We also ran into some issues when it came to advancing the tracks from our iPhone. The situation was a bit different from Genesis, in that it was difficult to actually find where to advance music since it was not intuitive. There aren't any steering wheel controls that make it easy to advance the music from that location, and scanning through the iDrive menu to figure it out can be very frustrating.
We also really hate the iDrive's gesture controls that seem totally pointless and make you look like you're doing something weird in the car while you're driving. We found that we had trouble executing some of the operations using gesture controls, and that fact alone made it very distracting from concentrating on driving. BMW's control wheel also doesn't feel as good as the Genesis control wheel because the metal and plastic feel cheaper, and it's raised a bit too high off the center console.
Audi used to have one of the best infotainment systems in the industry, but we think it's lagged behind BMW and Mercedes of late. It's starting to look a bit dated with its large, almost monochromatic graphics. Plus the icons they chose to symbolize the functions are baffling and not easily decipherable while driving. They've opted for a more artistic look (but we don't think they look all that great), and the result is that they're almost pointless. Granted, the text in the image above shows German instead of English, the look is the same on American Audis.
Audi's control wheel is definitely better than BMWs, but the four customizable buttons that flank the controller are a bit ridiculous, and they force the driver to have to memorize the functions assigned. Although we're sure they will default to muscle memory over time, you can't see any text on them, which makes the experience a bit annoying. The actual wheel feels good and works well, at least. The levers that have dual functions (NAV/TEL and RADIO/MEDIA) are not our favorite. It's never a good thing to give one switch multiple functions.

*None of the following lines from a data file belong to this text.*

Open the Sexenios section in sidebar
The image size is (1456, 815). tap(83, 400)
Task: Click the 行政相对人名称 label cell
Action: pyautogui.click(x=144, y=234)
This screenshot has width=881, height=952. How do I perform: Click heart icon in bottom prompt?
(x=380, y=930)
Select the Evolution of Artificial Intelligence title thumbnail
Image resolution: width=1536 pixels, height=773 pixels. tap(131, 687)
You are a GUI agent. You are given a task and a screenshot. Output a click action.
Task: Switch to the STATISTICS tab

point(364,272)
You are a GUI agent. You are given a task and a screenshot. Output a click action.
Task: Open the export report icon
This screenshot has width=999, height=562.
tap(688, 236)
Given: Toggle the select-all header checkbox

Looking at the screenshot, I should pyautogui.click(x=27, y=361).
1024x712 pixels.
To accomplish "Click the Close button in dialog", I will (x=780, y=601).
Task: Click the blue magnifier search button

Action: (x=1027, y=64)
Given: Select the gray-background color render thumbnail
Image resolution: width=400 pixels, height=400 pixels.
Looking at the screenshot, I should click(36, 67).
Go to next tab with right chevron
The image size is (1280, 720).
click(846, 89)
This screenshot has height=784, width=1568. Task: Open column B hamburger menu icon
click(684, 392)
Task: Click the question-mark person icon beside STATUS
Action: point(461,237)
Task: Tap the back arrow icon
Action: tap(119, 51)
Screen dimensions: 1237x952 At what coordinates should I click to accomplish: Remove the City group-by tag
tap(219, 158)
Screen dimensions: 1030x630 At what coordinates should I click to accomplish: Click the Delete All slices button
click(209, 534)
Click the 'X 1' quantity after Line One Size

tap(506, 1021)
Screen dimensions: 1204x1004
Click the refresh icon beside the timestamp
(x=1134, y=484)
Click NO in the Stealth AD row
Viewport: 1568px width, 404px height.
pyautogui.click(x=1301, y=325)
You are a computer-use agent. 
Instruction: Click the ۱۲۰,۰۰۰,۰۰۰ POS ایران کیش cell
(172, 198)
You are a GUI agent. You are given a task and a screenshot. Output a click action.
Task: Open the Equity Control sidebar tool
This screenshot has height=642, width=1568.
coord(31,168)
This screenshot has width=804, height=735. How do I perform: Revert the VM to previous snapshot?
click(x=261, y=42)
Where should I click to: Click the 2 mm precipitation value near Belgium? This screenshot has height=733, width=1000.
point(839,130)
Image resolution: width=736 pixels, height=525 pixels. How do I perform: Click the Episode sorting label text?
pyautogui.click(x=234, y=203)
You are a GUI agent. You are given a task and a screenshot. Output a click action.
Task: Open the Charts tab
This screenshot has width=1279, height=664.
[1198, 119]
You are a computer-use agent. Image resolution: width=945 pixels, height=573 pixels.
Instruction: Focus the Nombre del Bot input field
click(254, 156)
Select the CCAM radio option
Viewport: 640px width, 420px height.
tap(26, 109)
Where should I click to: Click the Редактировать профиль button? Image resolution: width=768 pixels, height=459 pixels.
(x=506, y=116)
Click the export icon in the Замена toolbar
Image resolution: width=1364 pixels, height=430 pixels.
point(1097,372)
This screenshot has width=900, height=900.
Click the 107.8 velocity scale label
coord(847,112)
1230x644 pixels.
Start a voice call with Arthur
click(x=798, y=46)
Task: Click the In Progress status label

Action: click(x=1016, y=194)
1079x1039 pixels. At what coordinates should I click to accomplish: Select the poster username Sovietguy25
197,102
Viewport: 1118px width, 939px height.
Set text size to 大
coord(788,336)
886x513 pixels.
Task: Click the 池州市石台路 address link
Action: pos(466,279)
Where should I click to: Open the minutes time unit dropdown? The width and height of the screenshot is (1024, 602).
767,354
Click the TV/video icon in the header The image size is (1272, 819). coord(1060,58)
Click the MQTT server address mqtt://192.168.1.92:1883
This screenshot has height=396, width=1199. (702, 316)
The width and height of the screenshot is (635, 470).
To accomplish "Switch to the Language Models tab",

Although we didn't mention the other aspects of the in-car experience such as Apps, touchscreen climate controls, voice controls, digital instrumentation, etc., suffice it to say that the J.D. Power award for Genesis is rightly won. They've managed to take some of the frustration out of the equation and haven't sacrificed functionality for looks, unlike some of their competitors.
While BMW and Audi take a backseat to Genesis, they're by no means inferior systems. They're definitely better than more recently updated systems by Mercedes and Jaguar and far better than the still annoying Lexus system. Alfa Romeo and Maserati aren't even in the running, and neither is Infiniti. Genesis will likely continue to improve, and they're on meteoric trajectory for all of their vehicles in terms of tech, styling, and luxury. Watch out.